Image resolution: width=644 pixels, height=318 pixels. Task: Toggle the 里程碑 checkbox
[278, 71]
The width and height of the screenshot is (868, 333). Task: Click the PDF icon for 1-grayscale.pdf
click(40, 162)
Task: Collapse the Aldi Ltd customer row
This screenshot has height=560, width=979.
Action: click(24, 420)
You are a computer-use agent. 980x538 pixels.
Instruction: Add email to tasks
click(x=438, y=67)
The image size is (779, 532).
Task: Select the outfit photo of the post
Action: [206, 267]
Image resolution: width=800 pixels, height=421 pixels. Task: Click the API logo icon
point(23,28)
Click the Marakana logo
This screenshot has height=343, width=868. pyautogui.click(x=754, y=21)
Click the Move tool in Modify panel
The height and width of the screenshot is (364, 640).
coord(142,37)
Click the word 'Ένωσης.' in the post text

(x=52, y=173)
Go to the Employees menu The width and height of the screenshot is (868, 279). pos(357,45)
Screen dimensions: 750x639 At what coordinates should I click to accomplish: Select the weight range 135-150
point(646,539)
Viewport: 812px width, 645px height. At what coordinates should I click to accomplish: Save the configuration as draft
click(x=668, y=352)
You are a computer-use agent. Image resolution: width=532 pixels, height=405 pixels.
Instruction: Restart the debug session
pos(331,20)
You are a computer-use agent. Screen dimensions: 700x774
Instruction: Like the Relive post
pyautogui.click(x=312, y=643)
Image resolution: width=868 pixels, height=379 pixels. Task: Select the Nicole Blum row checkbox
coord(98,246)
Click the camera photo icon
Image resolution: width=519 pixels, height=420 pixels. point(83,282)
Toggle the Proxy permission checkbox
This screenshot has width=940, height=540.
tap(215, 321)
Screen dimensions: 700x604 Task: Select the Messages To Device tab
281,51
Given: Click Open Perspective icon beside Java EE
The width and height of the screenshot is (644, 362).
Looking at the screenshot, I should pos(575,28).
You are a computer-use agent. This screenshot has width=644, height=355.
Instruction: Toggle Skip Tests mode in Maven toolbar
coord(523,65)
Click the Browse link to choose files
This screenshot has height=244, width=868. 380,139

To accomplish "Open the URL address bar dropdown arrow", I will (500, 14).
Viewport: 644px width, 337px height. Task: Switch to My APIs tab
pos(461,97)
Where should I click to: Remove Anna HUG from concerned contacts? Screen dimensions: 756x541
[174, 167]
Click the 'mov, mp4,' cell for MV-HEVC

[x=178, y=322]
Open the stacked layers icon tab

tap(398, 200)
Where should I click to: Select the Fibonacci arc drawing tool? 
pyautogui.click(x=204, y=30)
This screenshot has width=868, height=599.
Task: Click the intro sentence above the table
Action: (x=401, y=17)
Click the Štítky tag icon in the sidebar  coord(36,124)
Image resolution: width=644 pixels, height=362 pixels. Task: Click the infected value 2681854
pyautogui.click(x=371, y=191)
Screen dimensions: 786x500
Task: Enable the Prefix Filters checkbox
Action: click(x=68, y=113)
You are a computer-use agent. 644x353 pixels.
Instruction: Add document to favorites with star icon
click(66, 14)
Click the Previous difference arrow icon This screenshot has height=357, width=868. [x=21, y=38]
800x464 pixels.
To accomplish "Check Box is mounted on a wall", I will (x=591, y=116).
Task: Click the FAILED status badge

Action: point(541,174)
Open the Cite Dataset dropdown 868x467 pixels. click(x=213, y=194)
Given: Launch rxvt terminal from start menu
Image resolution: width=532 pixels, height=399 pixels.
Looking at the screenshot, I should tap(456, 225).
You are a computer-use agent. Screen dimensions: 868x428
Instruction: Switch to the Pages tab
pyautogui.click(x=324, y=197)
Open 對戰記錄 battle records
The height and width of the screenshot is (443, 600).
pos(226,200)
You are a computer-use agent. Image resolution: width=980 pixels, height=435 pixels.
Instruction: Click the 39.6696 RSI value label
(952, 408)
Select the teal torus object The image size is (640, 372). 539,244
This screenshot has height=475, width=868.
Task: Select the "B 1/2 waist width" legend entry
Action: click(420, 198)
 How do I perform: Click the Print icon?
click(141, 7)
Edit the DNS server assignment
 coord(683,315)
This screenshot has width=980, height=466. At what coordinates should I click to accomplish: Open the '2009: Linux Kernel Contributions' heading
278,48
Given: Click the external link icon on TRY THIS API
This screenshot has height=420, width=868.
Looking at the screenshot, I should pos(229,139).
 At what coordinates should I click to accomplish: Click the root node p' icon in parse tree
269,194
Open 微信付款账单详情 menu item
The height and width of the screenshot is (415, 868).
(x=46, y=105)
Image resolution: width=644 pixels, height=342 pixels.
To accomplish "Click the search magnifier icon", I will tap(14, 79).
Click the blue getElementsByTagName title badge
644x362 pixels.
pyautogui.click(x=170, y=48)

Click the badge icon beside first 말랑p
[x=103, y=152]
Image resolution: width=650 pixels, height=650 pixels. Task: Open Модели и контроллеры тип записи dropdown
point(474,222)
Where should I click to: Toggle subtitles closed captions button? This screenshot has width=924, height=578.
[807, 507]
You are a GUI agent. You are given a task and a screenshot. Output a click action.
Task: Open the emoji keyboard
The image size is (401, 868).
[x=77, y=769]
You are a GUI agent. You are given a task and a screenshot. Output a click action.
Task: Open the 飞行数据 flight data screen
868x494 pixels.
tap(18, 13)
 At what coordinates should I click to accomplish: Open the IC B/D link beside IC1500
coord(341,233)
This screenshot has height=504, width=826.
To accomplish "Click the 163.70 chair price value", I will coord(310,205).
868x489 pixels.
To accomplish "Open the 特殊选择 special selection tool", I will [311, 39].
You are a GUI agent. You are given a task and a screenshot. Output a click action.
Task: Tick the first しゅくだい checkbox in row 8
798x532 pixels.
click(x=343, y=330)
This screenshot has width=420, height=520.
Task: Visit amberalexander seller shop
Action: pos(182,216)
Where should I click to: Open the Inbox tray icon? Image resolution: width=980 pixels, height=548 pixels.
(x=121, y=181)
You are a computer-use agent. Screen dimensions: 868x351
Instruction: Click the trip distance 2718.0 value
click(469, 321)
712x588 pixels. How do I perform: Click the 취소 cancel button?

▸ Directions for this task: Give back exactly the lines above, from the line containing "At what coordinates should I click to accomplish: Open the IC" through the line containing "Task: Tick the first しゅくだい checkbox in row 8", with both end lines and nothing more.

▸ Solution to this exercise:
 At what coordinates should I click to accomplish: Open the IC B/D link beside IC1500
coord(341,233)
This screenshot has height=504, width=826.
To accomplish "Click the 163.70 chair price value", I will coord(310,205).
868x489 pixels.
To accomplish "Open the 特殊选择 special selection tool", I will [311, 39].
You are a GUI agent. You are given a task and a screenshot. Output a click action.
Task: Tick the first しゅくだい checkbox in row 8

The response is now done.